INPUT DATA below:

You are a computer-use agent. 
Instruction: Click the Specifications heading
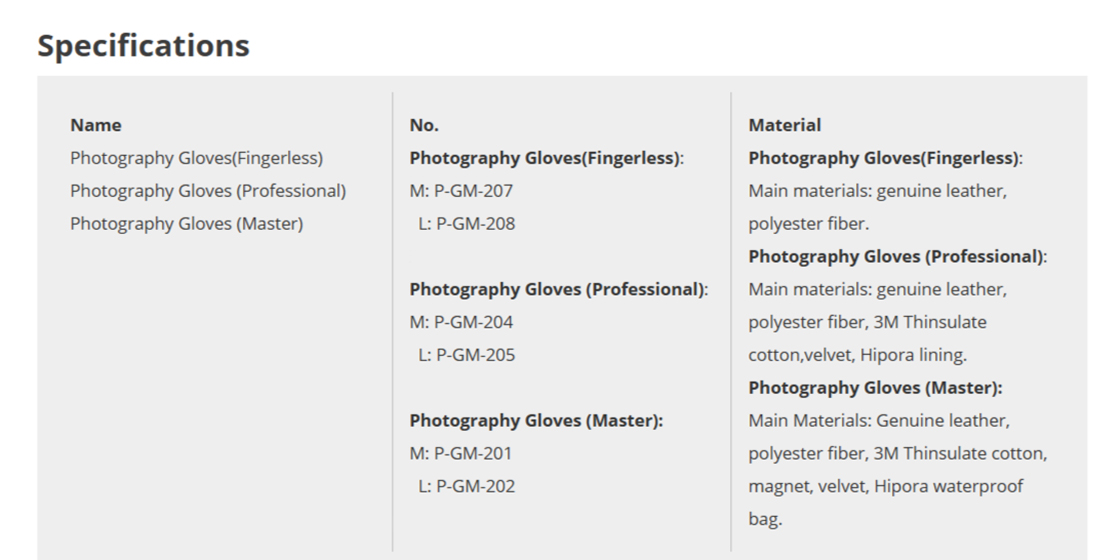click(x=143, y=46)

End of INPUT DATA.
INPUT DATA below:

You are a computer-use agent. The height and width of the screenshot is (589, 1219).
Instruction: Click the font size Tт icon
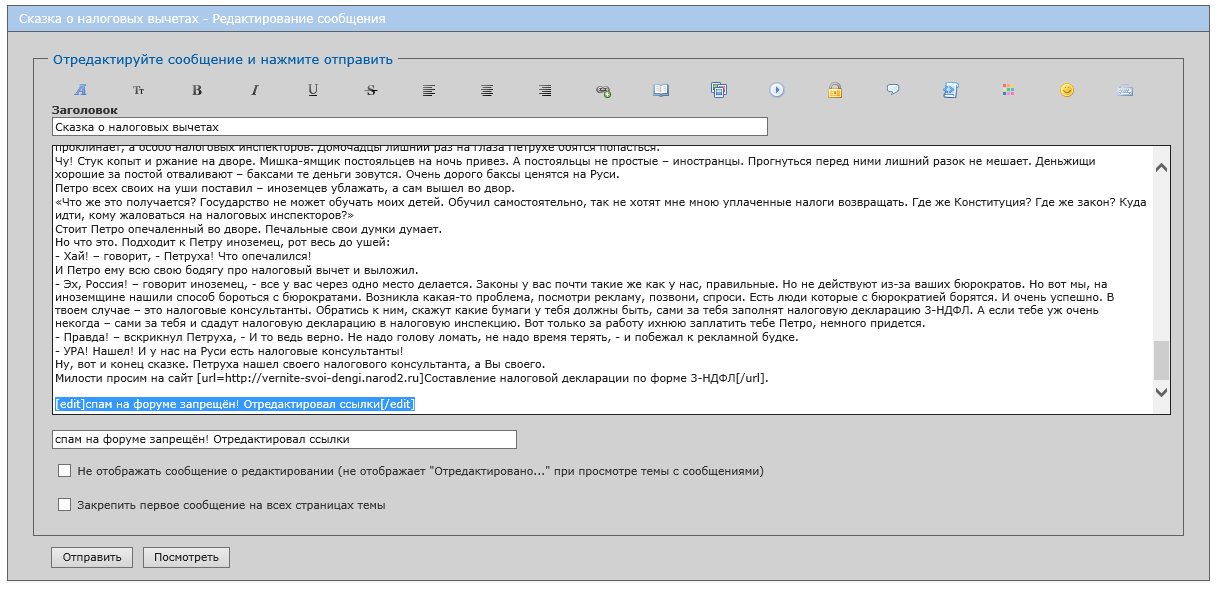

End of INPUT DATA.
INPUT DATA below:

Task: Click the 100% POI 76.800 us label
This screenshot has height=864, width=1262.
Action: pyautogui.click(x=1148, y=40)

End of INPUT DATA.

**WHAT THE EXERCISE ASKS**
Within the listing above, work out the number of lines that hold "computer", and give that number alone.

**REPLY**
2